- Relator(a)
- Ministro Herman Benjamin
- Órgão julgador
- Primeira Seção
- Data do julgamento
- 28/06/2017
- Data de publicação
- 01/08/2017
STJ – Acórdão, Rel. Ministro Herman Benjamin, Primeira Seção, j. 28/06/2017, p. 01/08/2017
PROCESSUAL CIVIL. EMBARGOS À EXECUÇÃO EM MANDADO DE SEGURANÇA. OBRIGAÇÃO DE PAGAR NÃO FIXADA NO TÍTULO EXECUTIVO. INVIABILIDADE 1. Não é possível ao agravante pretender materializar na fase executória direito diverso daquele concedido no processo de conhecimento. Tendo a segurança sido concedida apenas para reconhecer a decadência do direito de a Administração rever a portaria que o declarou anistiado político, não é possível pretender executar esse julgado para receber os valores devidos em virtude da concessão da anistia. 2. Precedente "Não há título executivo que legitime a pretensão externada pelos agravantes de impor à União o cumprimento de obrigação de pagar retroativos, pois a impetração foi preventiva e pretendia-se, apenas, a declaração de nulidade da Portaria Interministerial n.º 117/00, com o retorno dos impetrantes à condição de anistiados pela Lei 8.878/94". (AgRg nos EmbExeMS 7.217/DF, Rel.
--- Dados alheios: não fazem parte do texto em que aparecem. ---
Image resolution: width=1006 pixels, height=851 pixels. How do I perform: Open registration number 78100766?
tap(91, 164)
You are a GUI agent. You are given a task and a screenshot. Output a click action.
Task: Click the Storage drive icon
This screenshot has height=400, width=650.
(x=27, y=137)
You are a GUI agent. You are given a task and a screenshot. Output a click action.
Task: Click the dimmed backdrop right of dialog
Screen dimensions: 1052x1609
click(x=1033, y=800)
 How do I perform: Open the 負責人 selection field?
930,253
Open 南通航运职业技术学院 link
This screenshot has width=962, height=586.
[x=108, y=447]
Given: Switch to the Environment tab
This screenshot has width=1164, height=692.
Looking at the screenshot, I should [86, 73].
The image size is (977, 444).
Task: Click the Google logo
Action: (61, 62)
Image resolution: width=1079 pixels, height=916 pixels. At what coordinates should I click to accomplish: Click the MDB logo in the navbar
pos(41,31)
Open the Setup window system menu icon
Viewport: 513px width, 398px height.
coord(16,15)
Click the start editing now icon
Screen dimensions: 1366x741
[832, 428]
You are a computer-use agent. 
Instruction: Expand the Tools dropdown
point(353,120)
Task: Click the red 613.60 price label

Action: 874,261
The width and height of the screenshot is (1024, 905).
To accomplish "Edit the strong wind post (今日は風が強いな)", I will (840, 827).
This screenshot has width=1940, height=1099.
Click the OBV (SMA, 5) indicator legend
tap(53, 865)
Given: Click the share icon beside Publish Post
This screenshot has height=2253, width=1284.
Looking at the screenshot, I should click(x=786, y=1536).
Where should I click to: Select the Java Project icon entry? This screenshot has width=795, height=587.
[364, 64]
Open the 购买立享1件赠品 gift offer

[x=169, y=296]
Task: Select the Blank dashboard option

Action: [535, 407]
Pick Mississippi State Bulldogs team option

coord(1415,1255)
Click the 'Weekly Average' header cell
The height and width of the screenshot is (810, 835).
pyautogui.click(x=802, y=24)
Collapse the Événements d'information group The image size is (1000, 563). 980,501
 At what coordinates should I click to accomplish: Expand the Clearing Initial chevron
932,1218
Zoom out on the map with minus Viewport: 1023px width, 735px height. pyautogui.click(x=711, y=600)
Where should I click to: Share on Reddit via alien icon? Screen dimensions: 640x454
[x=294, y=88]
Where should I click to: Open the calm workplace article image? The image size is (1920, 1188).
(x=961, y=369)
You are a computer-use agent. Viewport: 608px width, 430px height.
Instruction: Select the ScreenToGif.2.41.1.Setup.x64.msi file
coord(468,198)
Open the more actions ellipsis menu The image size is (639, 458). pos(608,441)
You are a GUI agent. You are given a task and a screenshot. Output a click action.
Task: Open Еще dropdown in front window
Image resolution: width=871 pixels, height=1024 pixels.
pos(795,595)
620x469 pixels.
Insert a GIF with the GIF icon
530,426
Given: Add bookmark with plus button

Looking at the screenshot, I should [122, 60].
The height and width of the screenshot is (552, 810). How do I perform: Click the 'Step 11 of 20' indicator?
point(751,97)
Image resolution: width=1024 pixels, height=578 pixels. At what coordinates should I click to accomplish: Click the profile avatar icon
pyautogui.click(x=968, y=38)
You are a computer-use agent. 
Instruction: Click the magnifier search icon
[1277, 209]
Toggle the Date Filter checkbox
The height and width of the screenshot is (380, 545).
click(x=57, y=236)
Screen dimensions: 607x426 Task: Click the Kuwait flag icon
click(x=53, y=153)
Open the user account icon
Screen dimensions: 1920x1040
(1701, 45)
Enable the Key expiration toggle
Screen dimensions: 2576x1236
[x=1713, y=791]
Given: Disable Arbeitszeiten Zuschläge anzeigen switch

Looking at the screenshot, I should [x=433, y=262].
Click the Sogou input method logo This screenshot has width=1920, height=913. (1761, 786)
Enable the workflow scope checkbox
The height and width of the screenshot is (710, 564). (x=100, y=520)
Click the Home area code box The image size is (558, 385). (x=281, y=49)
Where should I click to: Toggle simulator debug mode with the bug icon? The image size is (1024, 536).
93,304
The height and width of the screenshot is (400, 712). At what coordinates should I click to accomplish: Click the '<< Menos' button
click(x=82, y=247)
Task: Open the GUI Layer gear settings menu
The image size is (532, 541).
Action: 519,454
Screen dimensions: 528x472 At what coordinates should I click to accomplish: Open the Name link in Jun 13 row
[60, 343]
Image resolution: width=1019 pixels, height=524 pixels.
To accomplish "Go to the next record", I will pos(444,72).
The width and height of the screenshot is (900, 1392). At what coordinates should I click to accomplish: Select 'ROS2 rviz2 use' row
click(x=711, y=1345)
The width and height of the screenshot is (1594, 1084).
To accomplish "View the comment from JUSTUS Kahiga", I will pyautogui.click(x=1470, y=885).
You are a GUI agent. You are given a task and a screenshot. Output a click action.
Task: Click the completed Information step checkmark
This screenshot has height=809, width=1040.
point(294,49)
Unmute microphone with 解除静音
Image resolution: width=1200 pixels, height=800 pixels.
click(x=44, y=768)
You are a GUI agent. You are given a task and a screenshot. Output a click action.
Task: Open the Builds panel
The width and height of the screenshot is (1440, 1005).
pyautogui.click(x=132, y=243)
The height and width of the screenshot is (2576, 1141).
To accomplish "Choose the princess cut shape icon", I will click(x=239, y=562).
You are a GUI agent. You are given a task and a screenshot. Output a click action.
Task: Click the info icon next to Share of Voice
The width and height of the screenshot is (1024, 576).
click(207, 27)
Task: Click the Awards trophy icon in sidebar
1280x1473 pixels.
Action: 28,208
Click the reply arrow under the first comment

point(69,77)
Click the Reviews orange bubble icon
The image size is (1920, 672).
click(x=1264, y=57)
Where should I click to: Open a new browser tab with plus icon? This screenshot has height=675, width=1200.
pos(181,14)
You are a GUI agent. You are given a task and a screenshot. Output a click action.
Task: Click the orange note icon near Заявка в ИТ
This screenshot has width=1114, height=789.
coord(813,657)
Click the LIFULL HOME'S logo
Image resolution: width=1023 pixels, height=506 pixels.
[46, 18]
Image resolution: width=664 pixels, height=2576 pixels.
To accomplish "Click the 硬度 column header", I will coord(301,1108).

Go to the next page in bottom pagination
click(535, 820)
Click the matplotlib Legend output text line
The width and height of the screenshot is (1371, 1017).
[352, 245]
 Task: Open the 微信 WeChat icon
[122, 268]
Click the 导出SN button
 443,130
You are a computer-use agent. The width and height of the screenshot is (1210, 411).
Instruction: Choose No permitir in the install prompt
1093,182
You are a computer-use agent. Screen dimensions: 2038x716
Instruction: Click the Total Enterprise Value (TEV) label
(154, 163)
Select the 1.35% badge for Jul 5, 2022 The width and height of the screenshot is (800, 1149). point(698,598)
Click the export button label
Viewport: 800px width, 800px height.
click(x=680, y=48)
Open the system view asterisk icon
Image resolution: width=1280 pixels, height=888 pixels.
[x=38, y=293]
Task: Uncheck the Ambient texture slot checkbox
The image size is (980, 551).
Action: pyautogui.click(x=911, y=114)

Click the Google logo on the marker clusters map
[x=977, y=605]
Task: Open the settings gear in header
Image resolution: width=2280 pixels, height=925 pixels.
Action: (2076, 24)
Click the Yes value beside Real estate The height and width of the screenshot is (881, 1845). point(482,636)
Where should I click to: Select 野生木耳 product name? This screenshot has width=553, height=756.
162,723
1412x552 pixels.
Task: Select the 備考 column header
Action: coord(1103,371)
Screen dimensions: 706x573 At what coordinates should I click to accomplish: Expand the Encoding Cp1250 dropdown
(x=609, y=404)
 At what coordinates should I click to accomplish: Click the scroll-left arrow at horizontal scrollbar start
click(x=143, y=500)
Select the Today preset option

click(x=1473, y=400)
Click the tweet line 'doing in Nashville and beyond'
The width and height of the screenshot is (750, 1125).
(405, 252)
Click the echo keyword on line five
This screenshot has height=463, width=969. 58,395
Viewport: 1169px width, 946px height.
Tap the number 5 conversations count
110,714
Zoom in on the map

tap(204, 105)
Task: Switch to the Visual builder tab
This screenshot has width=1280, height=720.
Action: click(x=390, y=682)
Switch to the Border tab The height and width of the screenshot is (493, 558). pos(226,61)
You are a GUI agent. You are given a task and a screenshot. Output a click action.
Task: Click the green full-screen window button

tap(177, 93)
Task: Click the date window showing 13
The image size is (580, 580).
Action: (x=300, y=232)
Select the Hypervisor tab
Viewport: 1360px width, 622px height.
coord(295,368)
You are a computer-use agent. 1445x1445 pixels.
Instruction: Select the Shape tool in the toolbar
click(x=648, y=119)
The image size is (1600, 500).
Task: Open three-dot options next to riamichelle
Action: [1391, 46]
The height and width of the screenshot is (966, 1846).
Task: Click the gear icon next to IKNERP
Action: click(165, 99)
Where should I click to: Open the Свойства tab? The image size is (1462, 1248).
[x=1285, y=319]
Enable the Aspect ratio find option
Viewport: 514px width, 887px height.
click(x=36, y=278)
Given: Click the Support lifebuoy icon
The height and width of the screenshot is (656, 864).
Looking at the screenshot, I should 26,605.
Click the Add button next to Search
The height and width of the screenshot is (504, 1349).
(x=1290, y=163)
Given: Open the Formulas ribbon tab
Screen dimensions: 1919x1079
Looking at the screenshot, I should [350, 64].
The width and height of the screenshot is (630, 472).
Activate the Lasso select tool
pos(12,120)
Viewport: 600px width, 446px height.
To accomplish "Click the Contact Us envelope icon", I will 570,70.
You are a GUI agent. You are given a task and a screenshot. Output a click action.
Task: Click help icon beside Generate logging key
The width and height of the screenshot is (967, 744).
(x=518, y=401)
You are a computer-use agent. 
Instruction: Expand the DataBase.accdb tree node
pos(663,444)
Ministro Castro Meira, Primeira Seção, DJe 28/2/2013). 3. O deferimento da justiça gratuita não faz com que não deva haver condenação em honorários advocatícios, mas apenas indica que esses terão sua exigibilidade suspensa até que se altere a situação econômica do beneficiário. É essa a hipótese dos autos, tendo em vista a gratuidade da justiça deferida à fl.64 do MS 15.432/DF. 4. Agravo Regimental não provido. (AgRg nos EmbExeMS n. 15.432/DF, relator Ministro Herman Benjamin, Primeira Seção, julgado em 28/6/2017, DJe de 1/8/2017.)